For with regard to the absolute there is but one time, viz. the present. He who is not contemporaneous with the absolute, for him it does not exist at all. And since Christ is the absolute, it is evident that in respect of him there is but one situation: contemporaneousness. The three, or seven, or fifteen, or seventeen, or eighteen hundred years which have elapsed since his death do not make the least difference, one way or the other. They neither change hin, nor reveal, either, who he was; for his real nature is revealed only to faith.

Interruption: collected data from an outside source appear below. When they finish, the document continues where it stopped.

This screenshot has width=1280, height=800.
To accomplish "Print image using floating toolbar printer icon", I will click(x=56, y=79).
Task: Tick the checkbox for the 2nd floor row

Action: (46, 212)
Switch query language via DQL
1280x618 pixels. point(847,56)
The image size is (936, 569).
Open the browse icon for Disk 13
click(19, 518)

Christ, let me say so with the utmost seriousness, is not an actor; neither is he a merely historical personage since, being the paradox, he is an extremely unhistorical personage. But precisely this is the difference between poetry and reality: contemporaneousness.[1] The difference between poetry and history is no doubt this, that history is what has really happened, and poetry, what is possible, the action which is supposed to have taken place, the life which has taken form in the poet's imagination. But that which really happened (the past) is not necessarily reality, except in a certain sense, viz., in contrast with poetry. There is still lacking in it the criterion of truth (as inwardness) and of all religion, there is still lacking the criterion: the truth FOR YOU. That which is past is not a reality for me, but

  1. As my friend, H. M. Jones, points out, the following passage is essentially Aristotellian: "The true difference is that one (history) relates what has happened, the other (poetry) what may happen"; Poetics," Chap. IX.